Artwork
Krishna Stroking Radha's Feet

Krishna Stroking Radha's Feet is a print by the Impressionist artist Shri Gobinda Chandra Roy. It dates from 1890 and is held in the collection of the Cleveland Museum of Art.
About this work
Overview
Created around 1890 by Shri Gobinda Chandra Roy, this print depicts a moment of intimate devotion between Krishna and Radha.

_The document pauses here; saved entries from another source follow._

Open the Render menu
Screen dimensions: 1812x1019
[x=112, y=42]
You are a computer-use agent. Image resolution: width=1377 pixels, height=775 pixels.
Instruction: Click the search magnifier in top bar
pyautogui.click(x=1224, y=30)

Created around 1890 by Shri Gobinda Chandra Roy, this print depicts a moment of intimate devotion between Krishna and Radha. Executed in the Kalighat style, it combines bold outlines with flat, decorative patterning. The work is part of the collection at The Cleveland Museum of Art, where it represents a regional Indian artistic tradition that emerged near Kolkata, blending religious themes with accessible visual language for pilgrims and urban audiences.
Subject & Meaning
The scene illustrates Krishna, crowned and robed, kneeling before Radha, who sits elevated on a platform, adorned with jewelry and a headdress. His gesture of touching her feet signifies reverence and spiritual surrender, a motif drawn from devotional texts where Radha embodies divine love. The composition inverts typical power dynamics, emphasizing emotional intimacy over hierarchy, reflecting the Bhakti tradition’s focus on personal devotion over ritual formality.
Technique & Style
Rendered in ink and watercolor on paper, the print employs sharp, confident lines and areas of unmodulated color. Backgrounds are filled with stylized floral motifs, swirling patterns, and geometric borders, characteristic of Kalighat art. Figures are simplified yet expressive, with minimal shading and no perspective, creating a graphic, almost symbolic quality. The style reflects the influence of both folk traditions and early commercial printmaking in 19th-century Bengal.
History & Provenance
The work originates from the Kalighat region near the Kalighat Temple in Kolkata, where artists produced affordable devotional images for pilgrims. Shri Gobinda Chandra Roy was among the local painters who adapted traditional iconography for a growing urban clientele. The print entered the Cleveland Museum of Art’s collection through documented acquisitions in the 20th century, preserving a rare example of this rapidly evolving artistic practice.
Context
In late 19th-century Bengal, Kalighat paintings responded to social change, colonial influence, and rising literacy. Artists used inexpensive materials and rapid brushwork to produce images that conveyed religious narratives with immediacy. This piece reflects a shift from temple-based iconography to market-driven art, where spiritual themes were rendered with visual clarity to appeal to both devout and curious buyers in expanding urban centers.
Legacy
Kalighat prints like this one influenced later Indian modernists and remain key references in studies of vernacular art. Their fusion of religious symbolism with graphic simplicity paved the way for new modes of visual storytelling. Though the tradition declined by the early 20th century due to industrial printing, surviving works continue to inform contemporary discussions on the intersection of faith, commerce, and artistic identity in colonial India.